Caltech Young Investigators Forum
Formal Behavior Synthesis Applied to Managing a Team of UAVs for Fighting Fires and Specification Inference Applied to Human Prediction
Abstract: For the first part of the talk, we are interested in synthesizing controllers from LTL specifications. We describe a team of unmanned aerial vehicles (UAVs) tasked with fighting a wildfire by satisfying mission requirements expressed as linear temporal logic (LTL) specifications. From literature, reactive synthesis has been used as a formal means of constructing controllers that guarantee the satisfaction of LTL specifications. However, computational complexity of reactive synthesis increases with the number of agents, tasks and environment behaviors. To reduce this complexity, we present a high-level mission planner and controller for managing a team of UAVs through the utilization of reactive synthesis and dynamic allocation of the UAVs as resources for the fire. In the second part of the talk, we consider the inverse process of synthesizing controllers from LTL specifications.

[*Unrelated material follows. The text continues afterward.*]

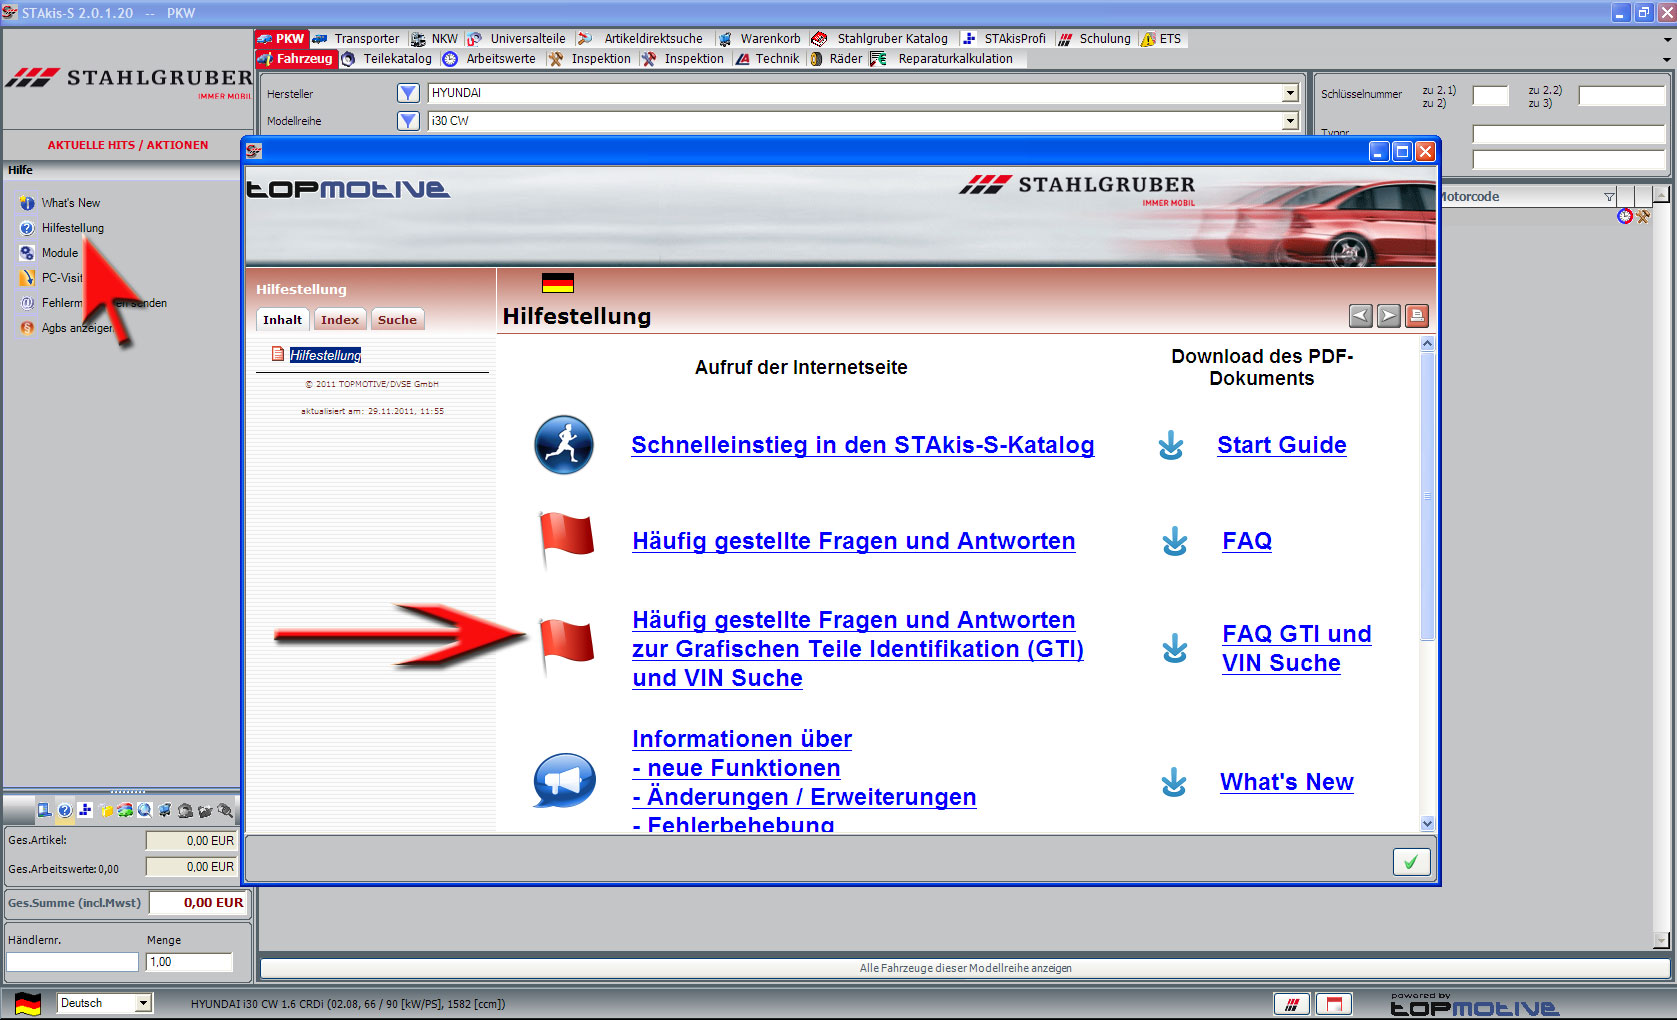
Task: Open the Hersteller HYUNDAI dropdown
Action: click(x=1290, y=93)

We present an approach that leverages LTL specification inference results given demonstrations of formal behavior to improve human motion prediction in pedestrian settings where social norms are usually performed.
Bio: Estefany Carrillo received the B.S. and M.S. degrees in electrical engineering from the University of Maryland at College Park, College Park, MD, USA, in 2012 and 2017 respectively. She is currently pursuing the Ph.D. degree in aerospace engineering at the University of Maryland, College Park, College Park, MD, USA. She is currently a Research Assistant with the Department of Aerospace Engineering, UMD, under the supervision of Dr. Huan Xu. She is the recipient of the Amazon Lab 126 Fellowship for the year 2020-2021. Her research focuses on the use of formal methods and hybrid systems theory in the design of verifiable controllers for complex high-level tasks and control of multiagent systems.

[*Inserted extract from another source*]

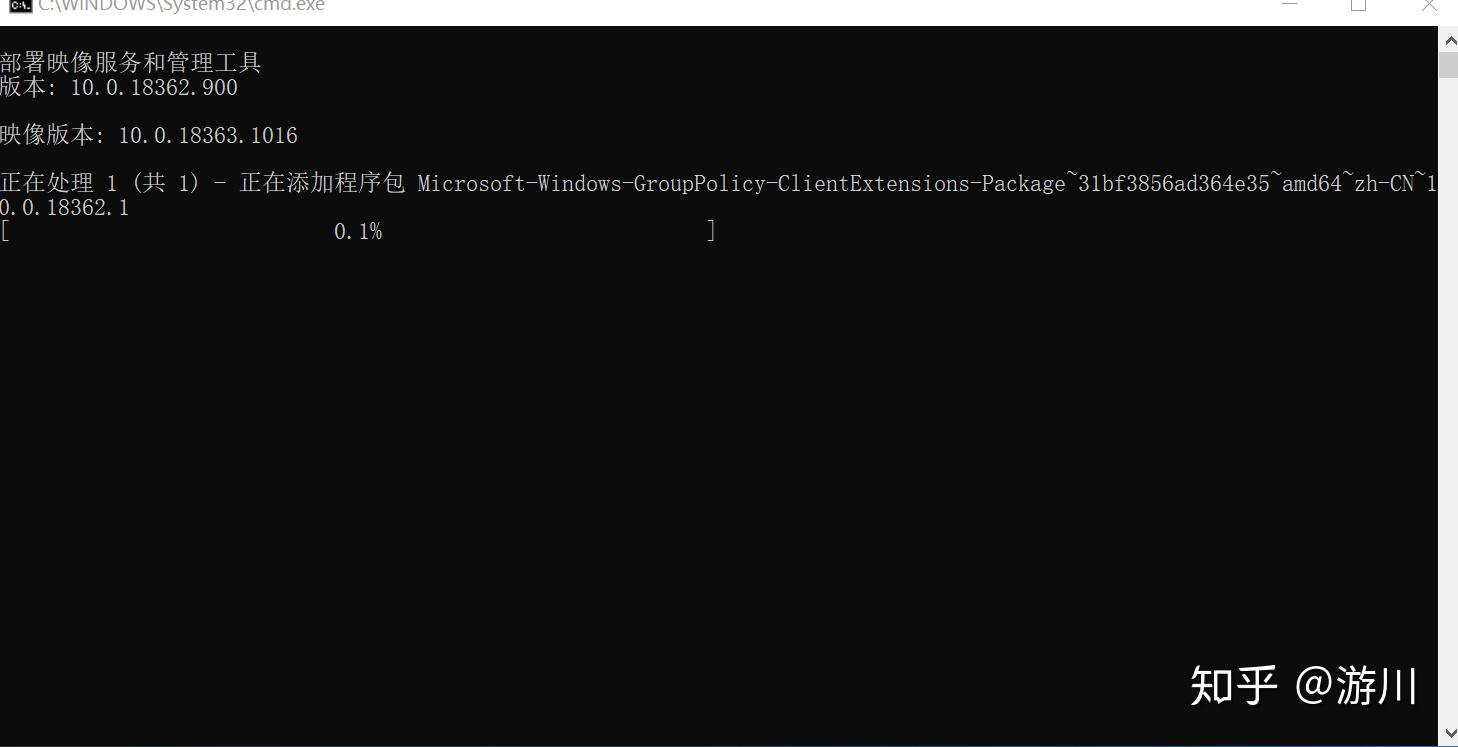Image resolution: width=1458 pixels, height=747 pixels.
Task: Click the Microsoft-Windows-GroupPolicy-ClientExtensions-Package name
Action: tap(741, 184)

Trustworthy Machine Learning: On the Preservation of Individual Privacy and Fairness
Abstract: Machine learning (ML) techniques have seen significant advances over the last decade. While their social benefits are enormous, they can also inflict great harm if not used with care. In this talk, I will focus on two critical issues in ML systems: fairness and privacy. On the fairness front, although many fairness criteria have been proposed to measure and remedy biases in ML systems, their impact is often only studied in a static, one-shot setting. I will first present my work on evaluating the long-term impact of (fair) ML decisions on population groups that are repeatedly subject to such decisions. I will illustrate how imposing common fairness criteria intended to protect disadvantaged groups may lead to undesirable pernicious long-term consequences by exacerbating inequality. On the privacy front, when ML models are trained over individuals' personal data, it is critical to preserve their individual privacy while maintaining a sufficient level of model accuracy. I will illustrate two key ideas that can be used to balance an algorithm's privacy-accuracy tradeoff. I will present a privacy-preserving algorithm that leverages these ideas in the context of distributed learning.
Bio: Xueru Zhang is a Ph.D. candidate in the Department of Electrical Engineering and Computer Science at the University of Michigan. She received her M.S. degree from the University of Michigan in 2016 and B.S. degree in Electronic and Information Engineering from Beihang University (BUAA), Beijing, China, in 2015. Her research lies at the intersection of machine learning, optimization, and economics, including topics such as data privacy, algorithmic fairness, and security economics. She is a recipient of the Rackham Predoctoral Fellowship and an invited participant at the Rising Stars in EECS workshop.
This talk is part of the Caltech Young Investigators Lecture Series, sponsored by the Division of Engineering and Applied Science.